Legal professional privilege and detailed assessment

An issue that arises in virtually every detailed assessment, is the extent to which a paying party can pore over the file, attendance notes, advices, and other documents of the receiving party’s lawyers which may need to be produced to the court to justify the fees claimed on assessment.

Prima facie most (though by no means all) of the documents in a solicitors file will attract legal professional privilege: the maintenance of that privilege can be very important in practical terms where proceedings are not yet concluded, or there may be further proceedings.

Even if the parties are unlikely to encounter each other again, as in most personal injury claims, the maintenance of privilege concerns a client’s rights, not least to confidentiality in his or her affairs.

Legal professional privilege is a fundamental common law right upon which the whole administration of justice rests. It is not a rule of evidence or procedure. Per R v Derby Magistrates Court ex parte B [1996] 1 AC 487 the court has no power to order disclosure, of privileged material: in that case, the court observed that there was no balance of the parties interests to strike: the balance had been struck by the formulation of the doctrine of legal privilege centuries earlier.

Even where the CPR have assumed a power to order disclosure of privileged material (the former CPR 48.7(3)) that rule has been struck down as ultra vires per the case of General Mediterranean Holdings v Patel [2000] 1 WLR 272.

There has been no attempt to replace that rule and the position of disclosure of documents in the context of assessment proceedings remains that established at common law and embodied in the Practice Direction to part 47 at paragraph 13.13.

The Practice Direction applies where a claim for costs is being pursued and the court is actually being asked to make a decision on the recovery of costs but even then, the court has no power to compel a particular document to be shown to the paying party: the receiving party is free to decline to do so and seek to rely on alternative evidence to prove a claim for costs:

13.13 The court may direct the receiving party to produce any document which in the opinion of the court is necessary to enable it to reach its decision.
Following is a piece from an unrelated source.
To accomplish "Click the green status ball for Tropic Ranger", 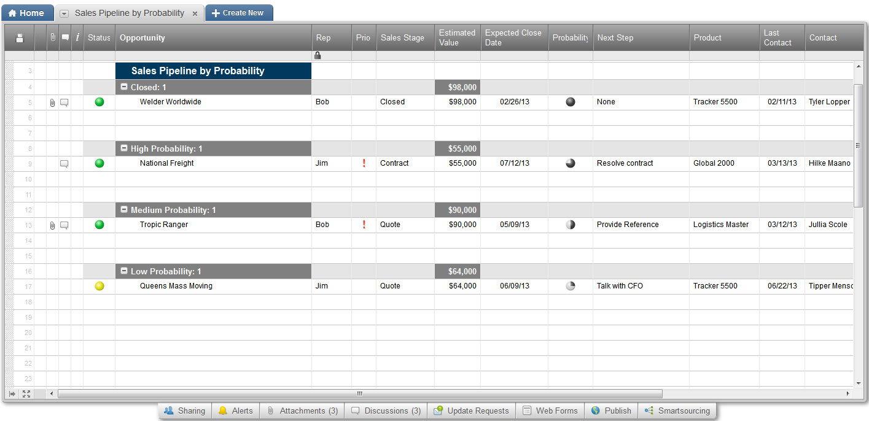I will [99, 225].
These documents will in the first instance be produced to the court, but the court may ask the receiving party to elect whether to disclose the particular document to the paying party in order to rely on the contents of the document, or whether to decline disclosure and instead rely on other evidence.

The procedure embodied in this document, attempts to balance both the receiving party’s right to protection of his or her privilege and the paying party’s right not to pay more than reasonable and proportionate costs: the assessment of which is heavily bound up with consideration of the documentary material which would justify the claims for costs.

This paragraph of the Practice Direction reflects what has been termed the “Pamplin” procedure, as formulated by Hobhouse J as he then was in the case of Pamplin v Express Newspapers [1985] 1 WLR 689 :see in particular page 696H and 697A.

Thus even  assuming that a court put the receiving party to his election to disclose the entire file of papers, the receiving party can accordingly decline to produce them. Such a decision would not be likely in practice: the Practice Direction is predicated on disclosure of “particular” documents on a document by document basis. The costs judge would have to formulate reasons for his decision and they would be subject to a right of appeal. If, in a truly exceptional case, a party was put to his or her election in respect of an entire file, he or she would still not be obliged to disclose it.  But alternative evidence is unlikely to be judged trustworthy. The likely consequence would be that the Bill of Costs would be assessed at nil.

However even documents disclosed during the process of an assessment do not lose their inherently privileged nature. Longstanding authority running from the case of Goldman.v.Hesper [1988] 1 WLR 1238  to the recent decision of the Court of Appeal in the case of Dechert LLP v Eurasian Natural Resources Corporation Ltd [2016] EWCA Civ 375 confirms that in the case of documents from a solicitors file, provided as part of the election process, the waiver of privilege is partial, not complete and limited to the particular proceedings only.

This principle has real significance in respect of further proceedings between the same parties, or rather where there are recurrent proceedings between a particular firm of solicitors and paying parties.

Sometimes an attempt will be made to use documents disclosed in other cases, or findings in judgments obtained in other cases to seek to argue that that material is probative and relevant in the unrelated proceedings. Such an approach is wrong as it ignores the limited waiver that exists in relation to documents produced during an assessment and in respect of other decisions on particular facts which raise no issue of law, is wrong in principle.

Decisions in individual cases between different parties or even the same parties are generally irrelevant where no issues of res judicata or issue estoppel arise: see the general statements of principle on the admissibility of findings of fact in other litigation in the case of Secretary of State for Trade and Industry v Bairstow [2003] EWCA Civ 321 particularly paragraphs 15 to 27.